• **Data items**
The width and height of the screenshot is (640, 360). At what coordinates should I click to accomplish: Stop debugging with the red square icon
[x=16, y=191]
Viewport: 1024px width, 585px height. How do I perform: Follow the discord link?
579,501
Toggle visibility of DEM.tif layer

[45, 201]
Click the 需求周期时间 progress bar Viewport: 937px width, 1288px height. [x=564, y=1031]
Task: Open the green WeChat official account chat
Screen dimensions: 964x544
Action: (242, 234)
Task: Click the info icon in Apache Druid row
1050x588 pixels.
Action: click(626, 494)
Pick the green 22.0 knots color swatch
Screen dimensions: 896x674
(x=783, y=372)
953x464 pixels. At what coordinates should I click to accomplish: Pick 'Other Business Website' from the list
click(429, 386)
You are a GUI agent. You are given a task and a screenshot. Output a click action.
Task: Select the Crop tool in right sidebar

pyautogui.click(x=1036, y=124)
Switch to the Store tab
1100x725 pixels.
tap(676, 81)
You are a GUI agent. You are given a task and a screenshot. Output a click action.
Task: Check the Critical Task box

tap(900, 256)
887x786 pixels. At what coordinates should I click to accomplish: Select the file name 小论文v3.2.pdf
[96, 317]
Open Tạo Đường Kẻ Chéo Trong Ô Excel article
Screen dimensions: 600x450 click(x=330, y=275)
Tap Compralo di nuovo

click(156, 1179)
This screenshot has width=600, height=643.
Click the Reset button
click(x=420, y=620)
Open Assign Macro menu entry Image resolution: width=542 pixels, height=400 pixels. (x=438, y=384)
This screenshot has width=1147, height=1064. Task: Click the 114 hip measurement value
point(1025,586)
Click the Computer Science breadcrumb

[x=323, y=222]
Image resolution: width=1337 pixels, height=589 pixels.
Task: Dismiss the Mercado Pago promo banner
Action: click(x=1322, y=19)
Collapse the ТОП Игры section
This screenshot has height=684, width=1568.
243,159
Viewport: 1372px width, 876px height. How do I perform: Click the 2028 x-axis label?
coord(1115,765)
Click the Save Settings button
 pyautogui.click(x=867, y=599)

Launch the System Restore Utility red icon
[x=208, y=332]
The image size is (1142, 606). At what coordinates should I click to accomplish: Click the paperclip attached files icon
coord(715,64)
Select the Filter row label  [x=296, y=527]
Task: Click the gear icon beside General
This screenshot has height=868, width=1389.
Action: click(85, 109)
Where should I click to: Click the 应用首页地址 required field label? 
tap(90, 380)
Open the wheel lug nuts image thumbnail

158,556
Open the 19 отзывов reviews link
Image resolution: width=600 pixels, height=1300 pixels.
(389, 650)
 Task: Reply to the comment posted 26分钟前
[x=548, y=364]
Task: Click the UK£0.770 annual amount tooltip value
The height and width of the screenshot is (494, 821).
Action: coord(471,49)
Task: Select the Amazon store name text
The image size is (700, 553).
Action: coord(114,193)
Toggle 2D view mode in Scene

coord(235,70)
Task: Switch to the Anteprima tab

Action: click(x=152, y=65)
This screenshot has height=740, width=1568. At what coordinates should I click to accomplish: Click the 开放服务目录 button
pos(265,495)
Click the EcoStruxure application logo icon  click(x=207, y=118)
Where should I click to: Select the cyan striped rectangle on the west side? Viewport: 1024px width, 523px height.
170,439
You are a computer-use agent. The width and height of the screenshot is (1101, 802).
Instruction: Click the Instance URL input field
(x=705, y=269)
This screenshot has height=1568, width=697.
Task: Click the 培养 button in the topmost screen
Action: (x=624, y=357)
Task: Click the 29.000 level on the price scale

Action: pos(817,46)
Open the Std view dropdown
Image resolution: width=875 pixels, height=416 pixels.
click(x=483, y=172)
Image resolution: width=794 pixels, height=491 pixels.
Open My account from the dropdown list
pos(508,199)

• **Task to complete**
Repeat, without change, each line of the data above from the one that contains "Task: Select the Amazon store name text" through the final line, counting both.

• **Answer section**
Task: Select the Amazon store name text
The image size is (700, 553).
Action: coord(114,193)
Toggle 2D view mode in Scene

coord(235,70)
Task: Switch to the Anteprima tab

Action: click(x=152, y=65)
This screenshot has height=740, width=1568. At what coordinates should I click to accomplish: Click the 开放服务目录 button
pos(265,495)
Click the EcoStruxure application logo icon  click(x=207, y=118)
Where should I click to: Select the cyan striped rectangle on the west side? Viewport: 1024px width, 523px height.
170,439
You are a computer-use agent. The width and height of the screenshot is (1101, 802).
Instruction: Click the Instance URL input field
(x=705, y=269)
This screenshot has height=1568, width=697.
Task: Click the 培养 button in the topmost screen
Action: (x=624, y=357)
Task: Click the 29.000 level on the price scale

Action: pos(817,46)
Open the Std view dropdown
Image resolution: width=875 pixels, height=416 pixels.
click(x=483, y=172)
Image resolution: width=794 pixels, height=491 pixels.
Open My account from the dropdown list
pos(508,199)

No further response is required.